Operating room gear — like surgical gowns and sterile shoe covers — could be made using regulation Red Cross patterns. Pajamas for patients were also in demand. The “taped” pajama below opens so the injured soldier need not be moved for his wounds to be inspected and dressed.

Red Cross regulation “taped pajamas” for the wounded and socks for injured feet; Ladies Home Journal, Dec. 1917.

Making these garments must have reminded civilians that soldiers were receiving terrible injuries.

Women and children were encouraged to knit Red Cross regulation sweaters, socks, and even “helmets” that kept heads and faces warm.

“Knit Your Bit for the Navy” article, Delineator, August 1917. “Every man in the fleet must be kept warm if we are to win — will you help?”

Delineator, November 1917.

Red Cross volunteers also made:

Not just knitting: List from Ladies’ Home Journal, July 1917. The same information ran in several women’s magazines, but each magazine formatted it differently.

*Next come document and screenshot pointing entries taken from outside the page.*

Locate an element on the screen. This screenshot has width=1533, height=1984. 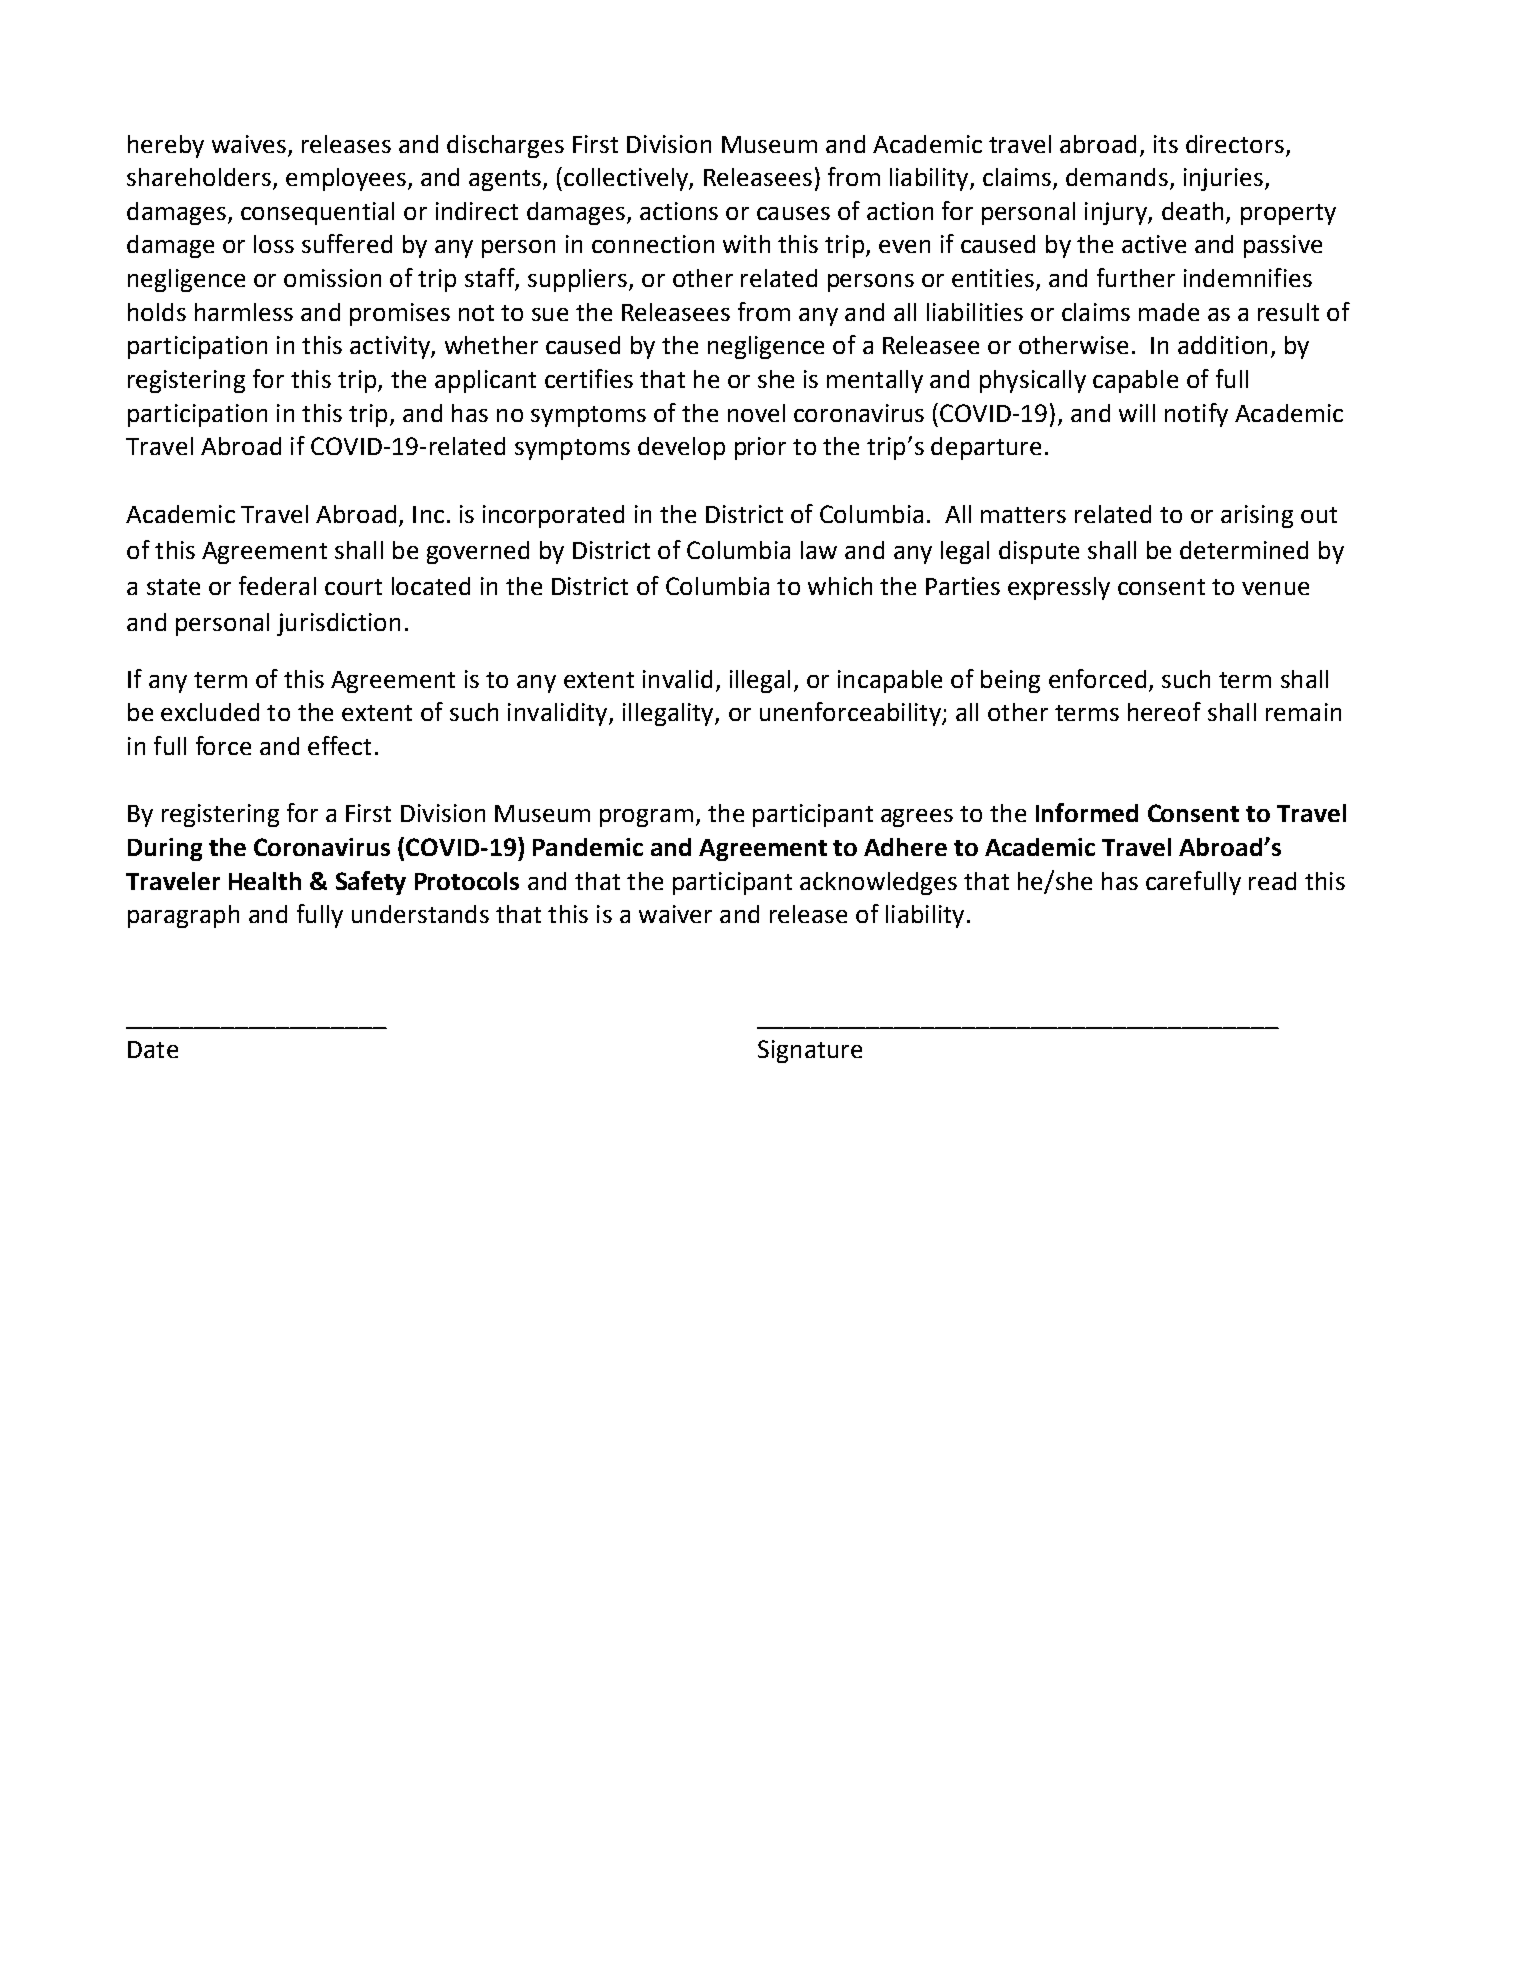
Signature is located at coordinates (810, 1051).
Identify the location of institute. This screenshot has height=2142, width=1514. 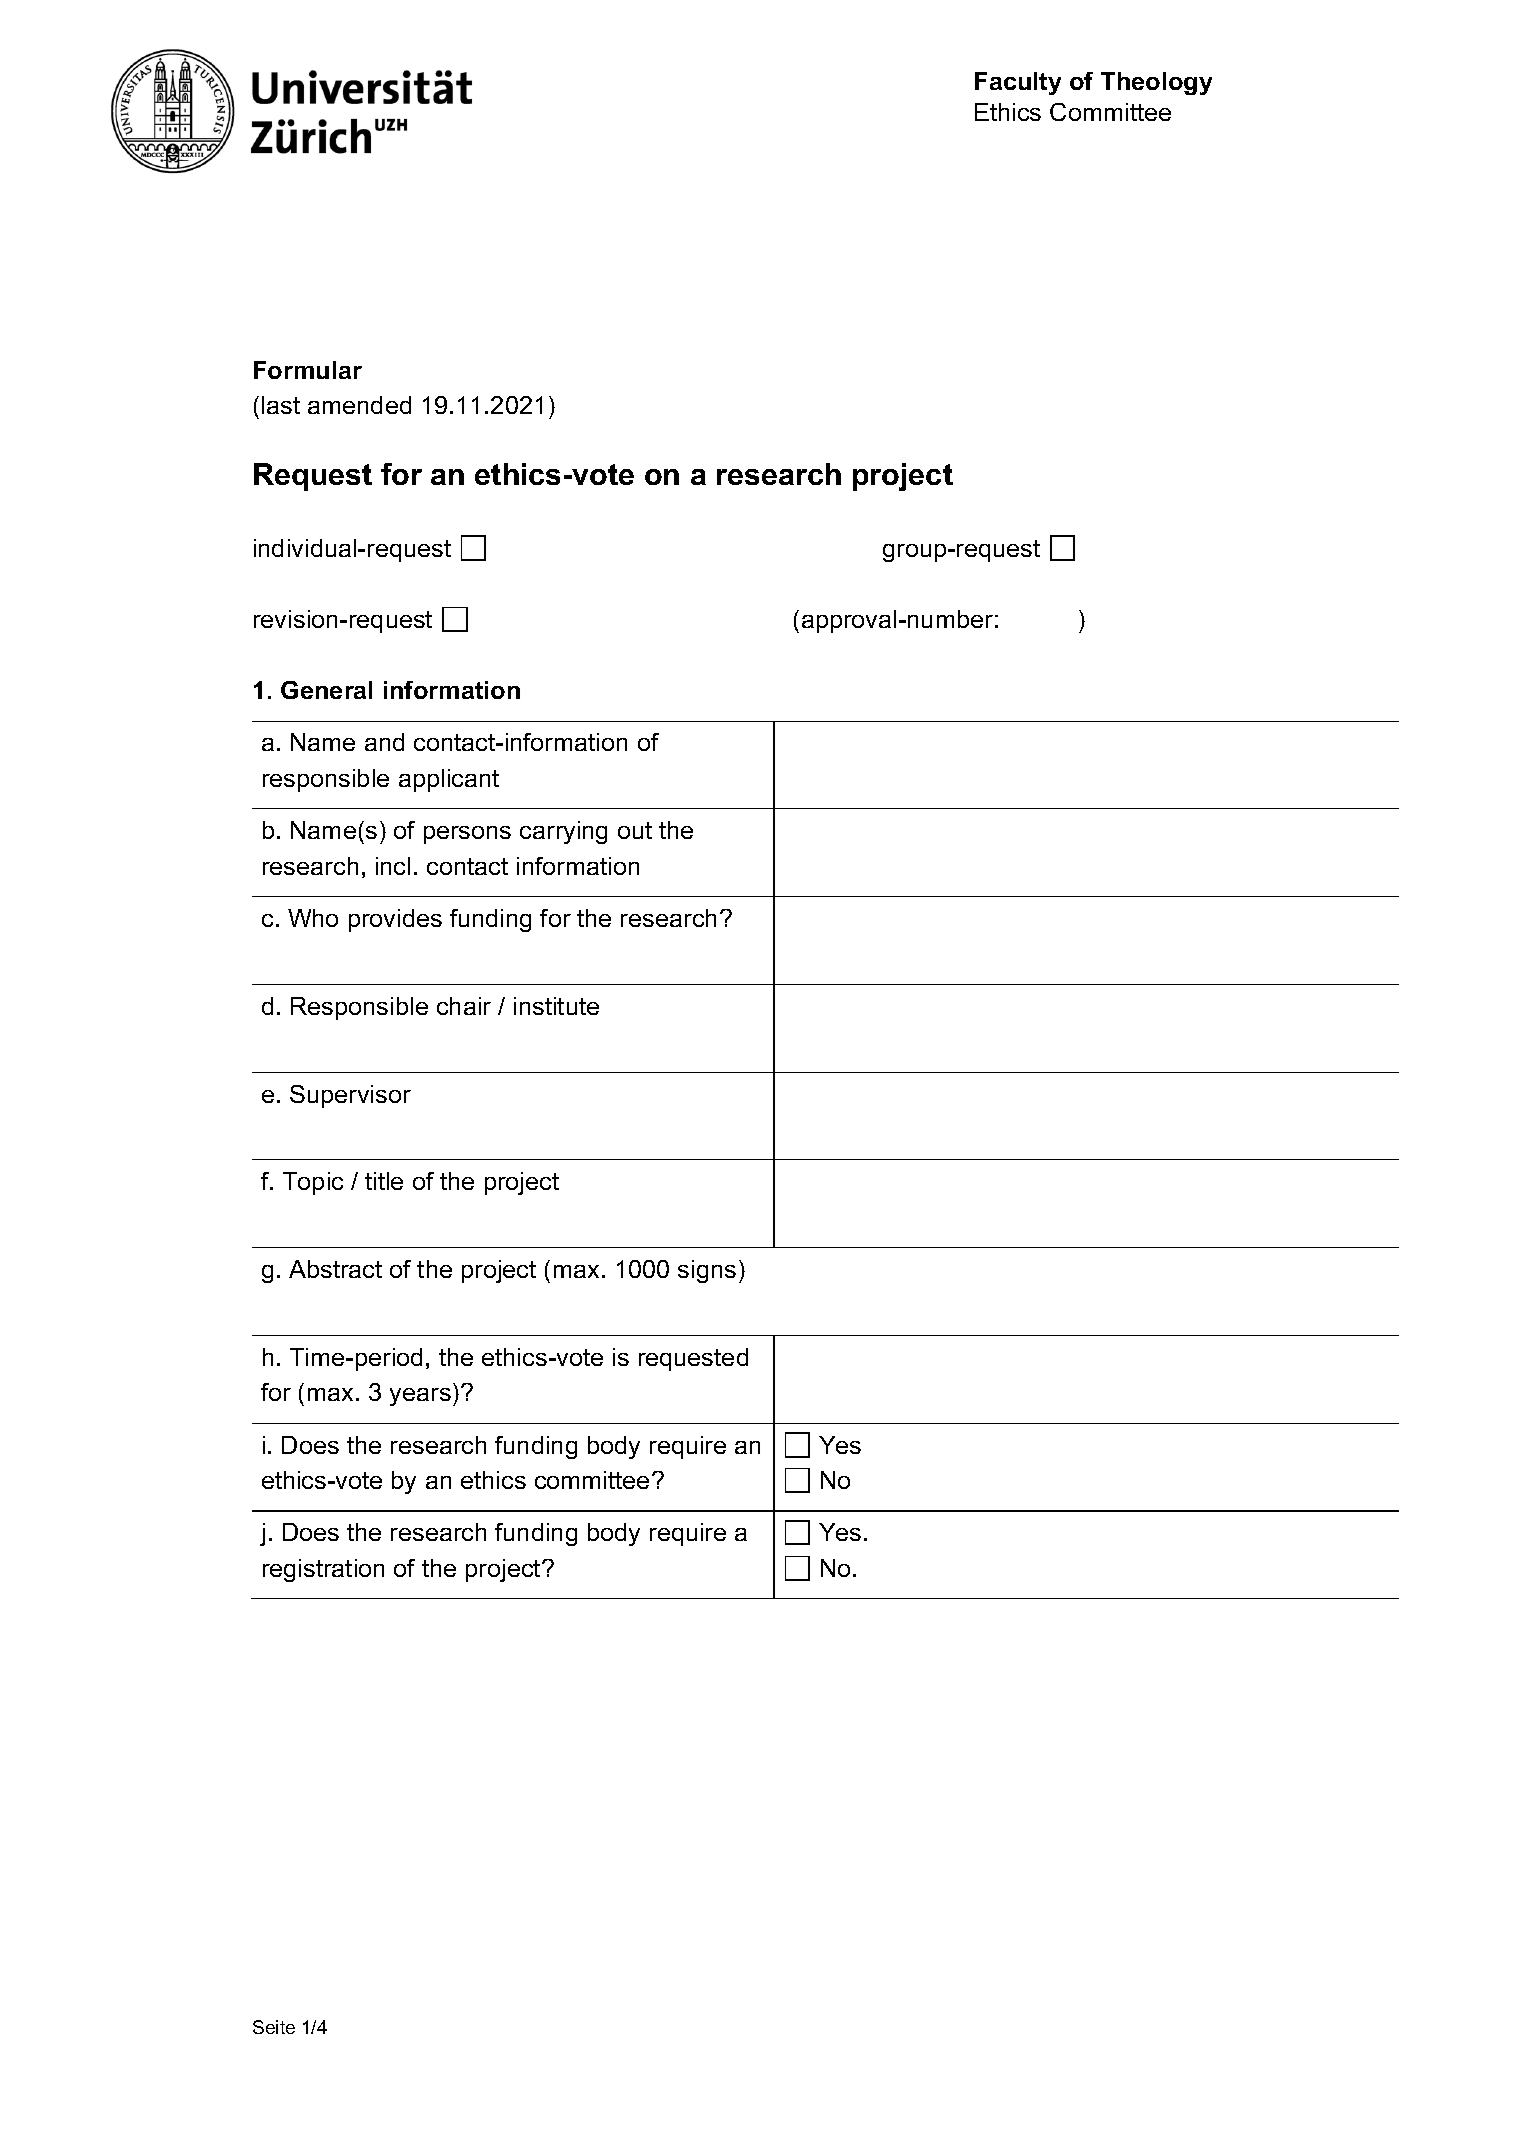
(556, 1006).
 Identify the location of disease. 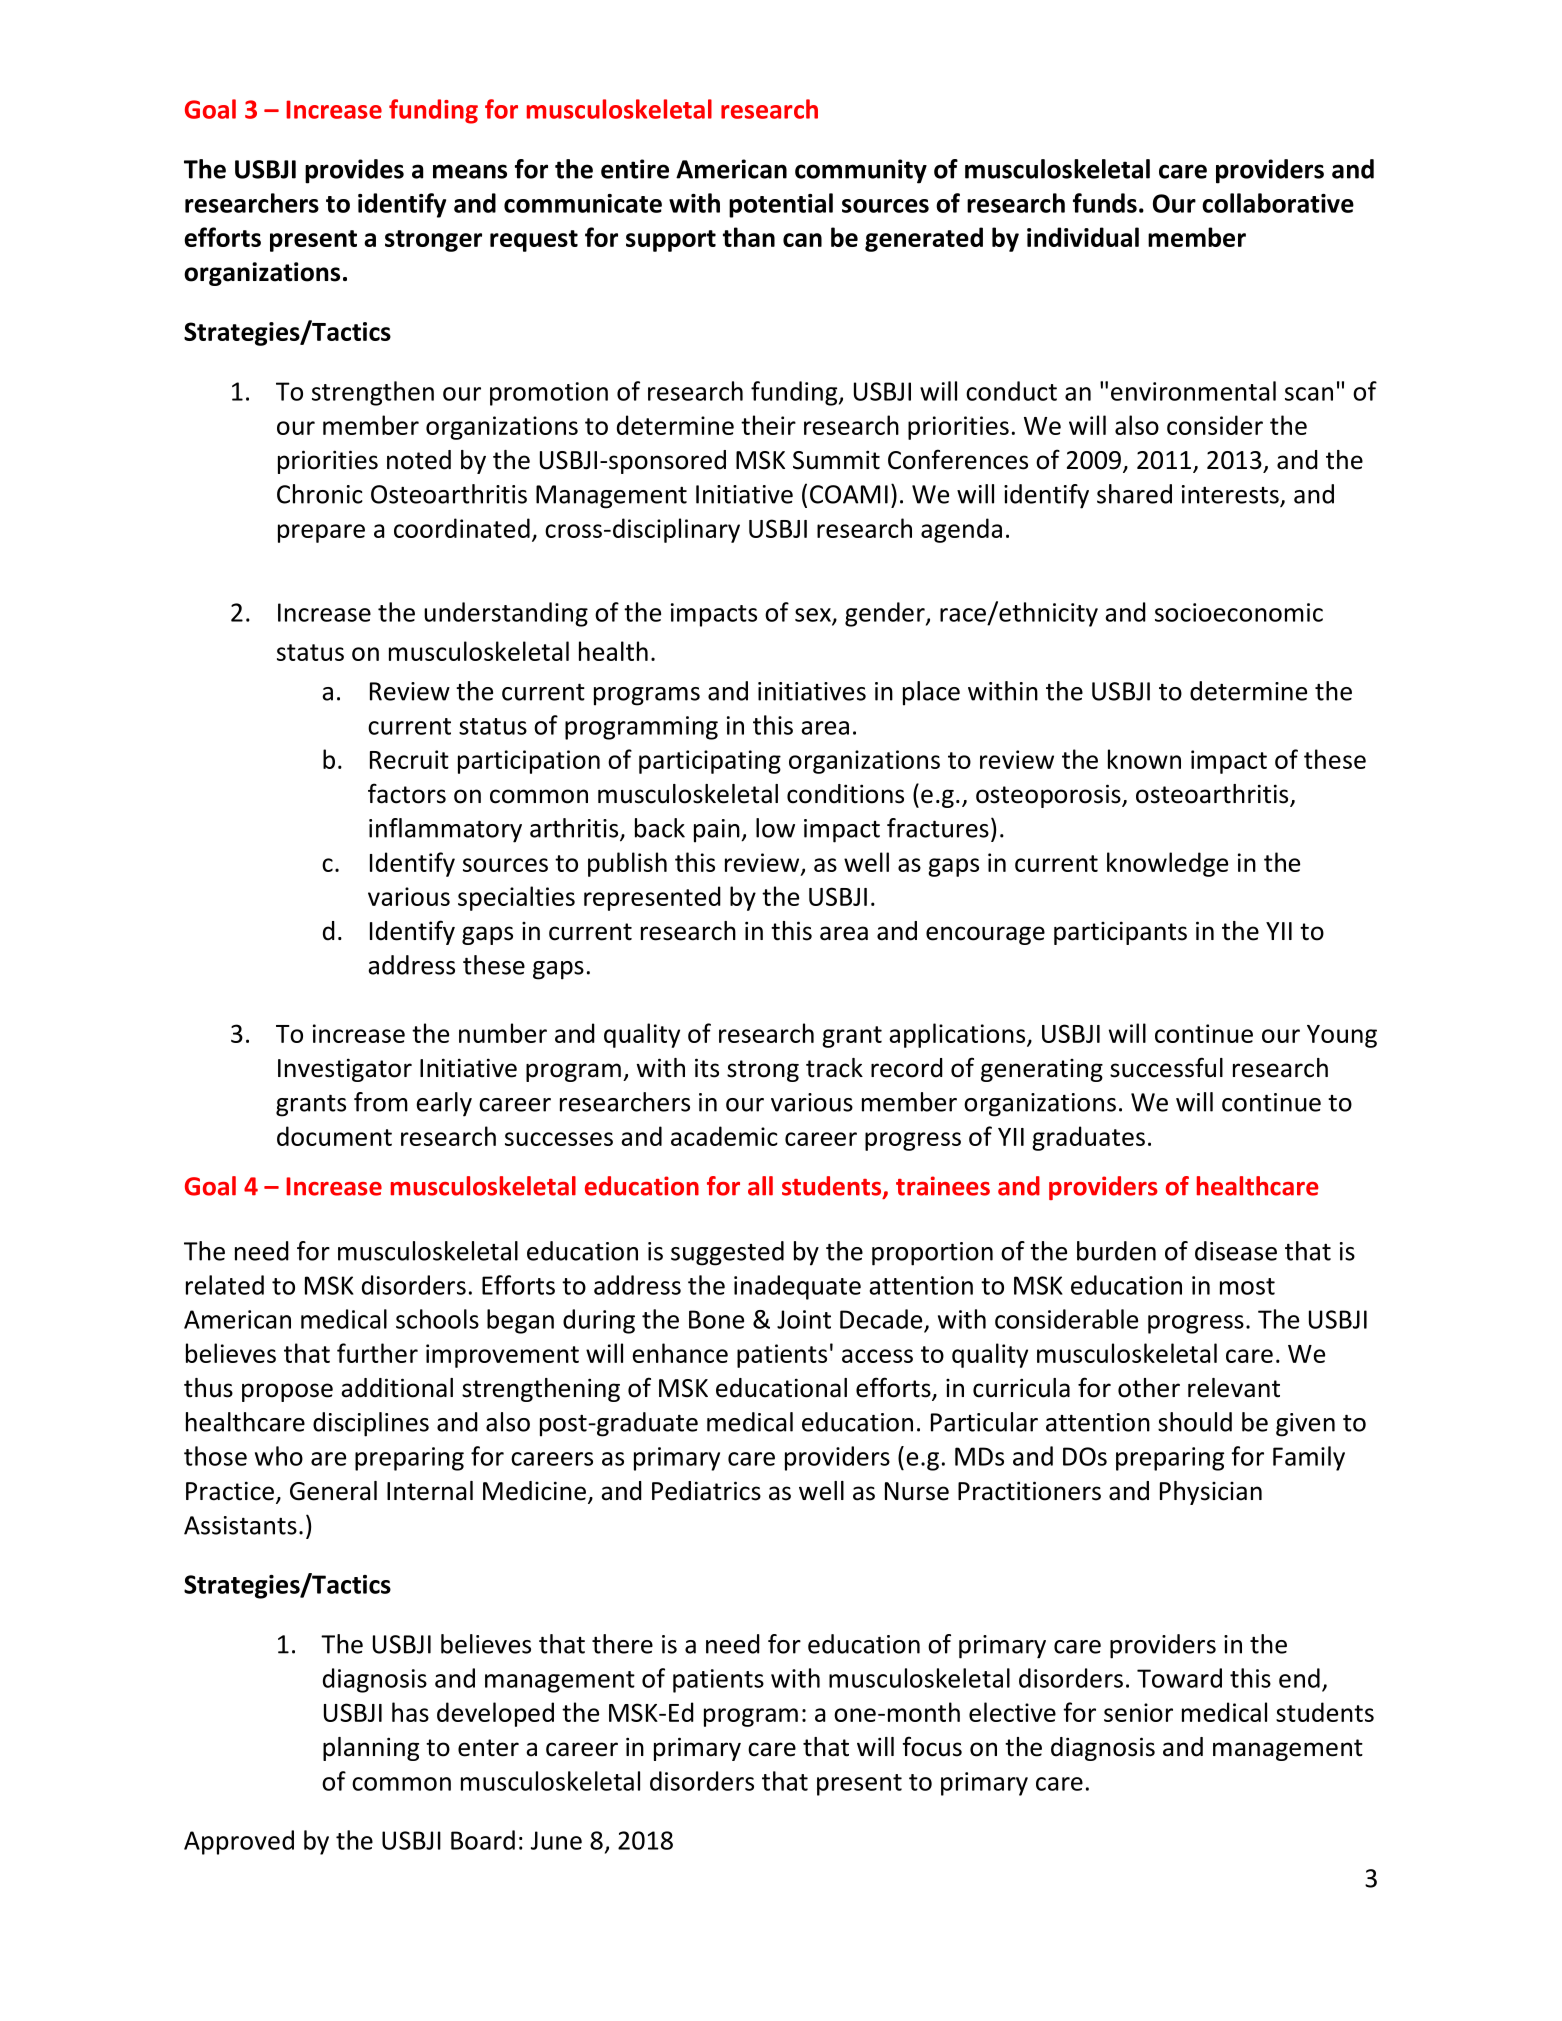
(1236, 1251).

Many women imagined themselves doing “glamorous” war work, like nursing or ambulance driving. (They had no idea of the horror those women faced daily.)

However, “In war more men die from exposure and illness than from wounds. Every hour that you waste, you are throwing away the life of one of our soldiers.” “Don’t say you are too busy to knit — it isn’t true.”

Items to Knit for the Red Cross, LHJ, October 1917.

Initially, there was such an outpouring of knit garments — many totally unsuitable for the Front — that the Red Cross used women’s magazines to explain why regulation colors and instructions had to be imposed.

A poorly knitted or fitted sock could have a serious impact on a soldier. Blisters and foot infections sent many to the hospital. LHJ, Oct. 1917.

The front and back of a knitted “helmet.” LHJ, Oct. 1917.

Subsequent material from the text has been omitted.